**Exercise prompt:**
Using the records that appear below, write out exactly the lines from the one with "Give me more info (40, 2506)" through the one with "Ok (98, 1236)", keeping both end lines.

**Stored data:**

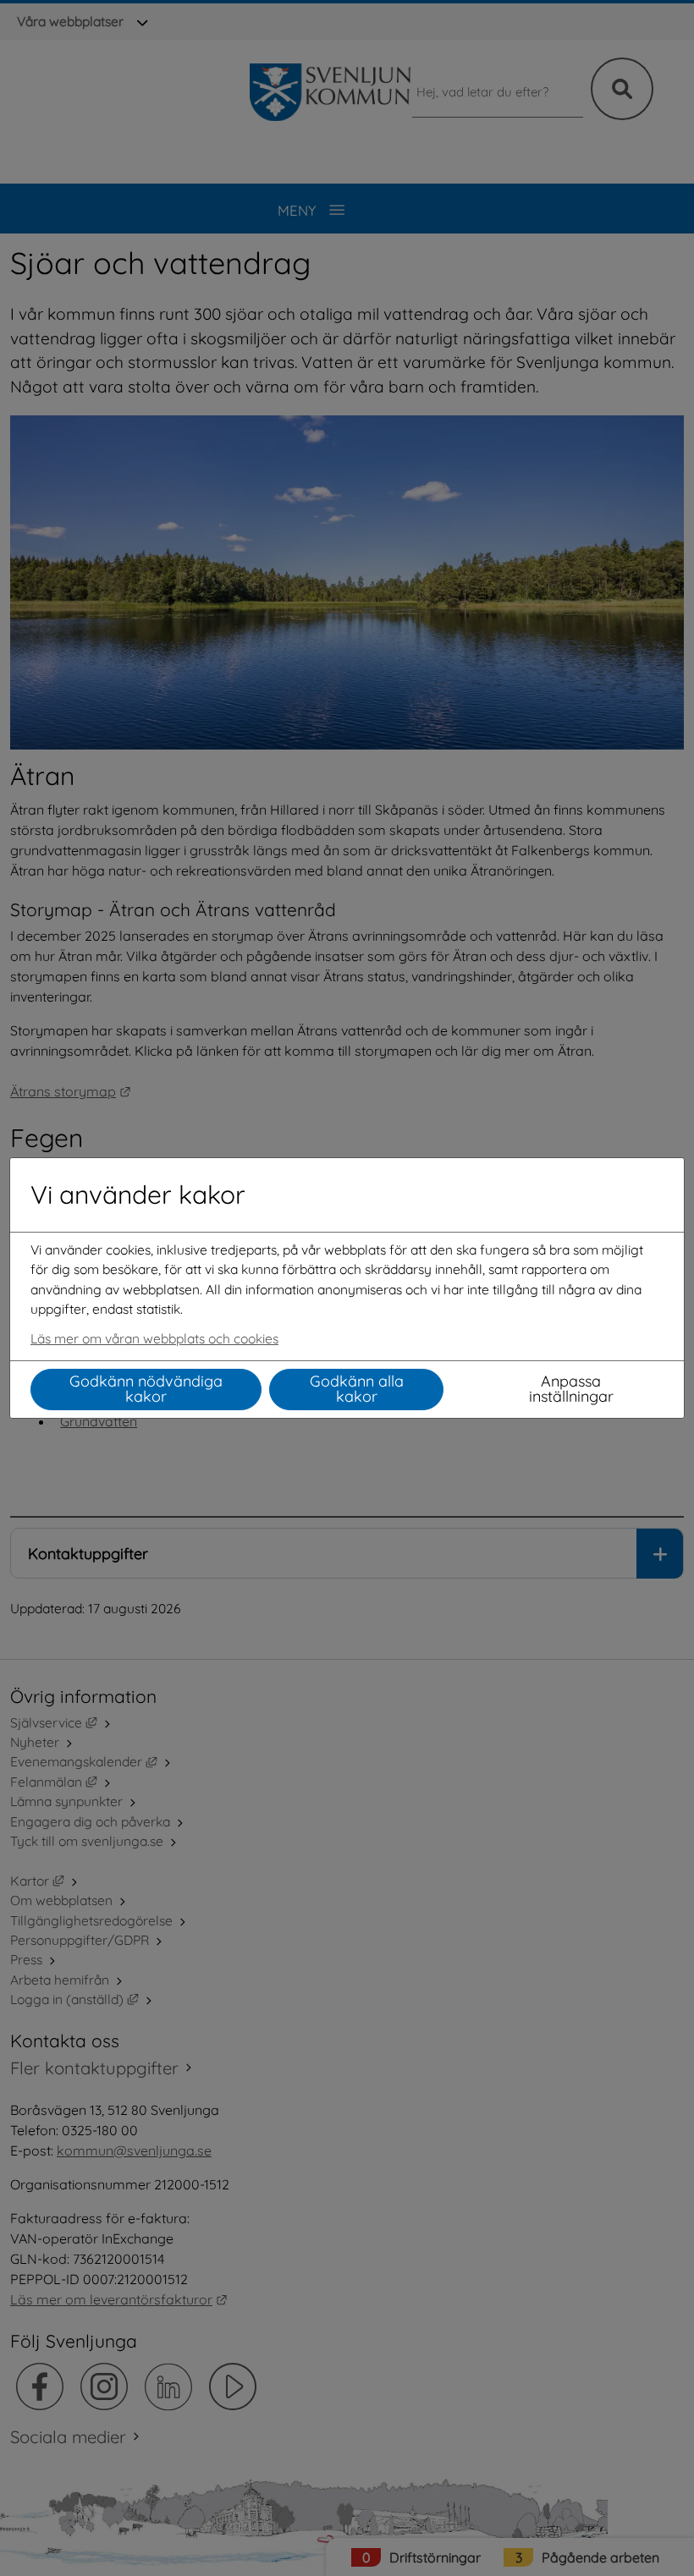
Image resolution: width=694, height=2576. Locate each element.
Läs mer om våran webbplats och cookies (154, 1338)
---
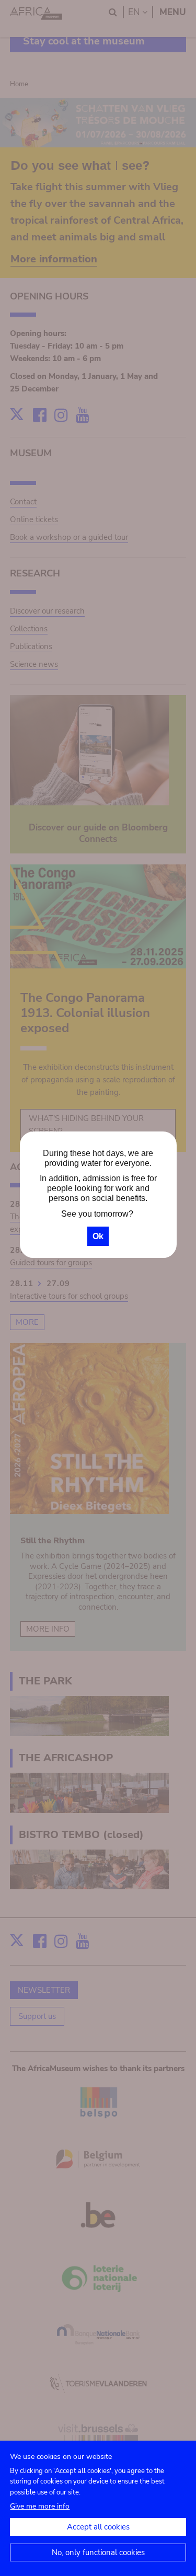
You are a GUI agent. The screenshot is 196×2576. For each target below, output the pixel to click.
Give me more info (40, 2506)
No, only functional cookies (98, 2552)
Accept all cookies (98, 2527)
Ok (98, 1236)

**Solution for this exercise:**
Give me more info (40, 2506)
No, only functional cookies (98, 2552)
Accept all cookies (98, 2527)
Ok (98, 1236)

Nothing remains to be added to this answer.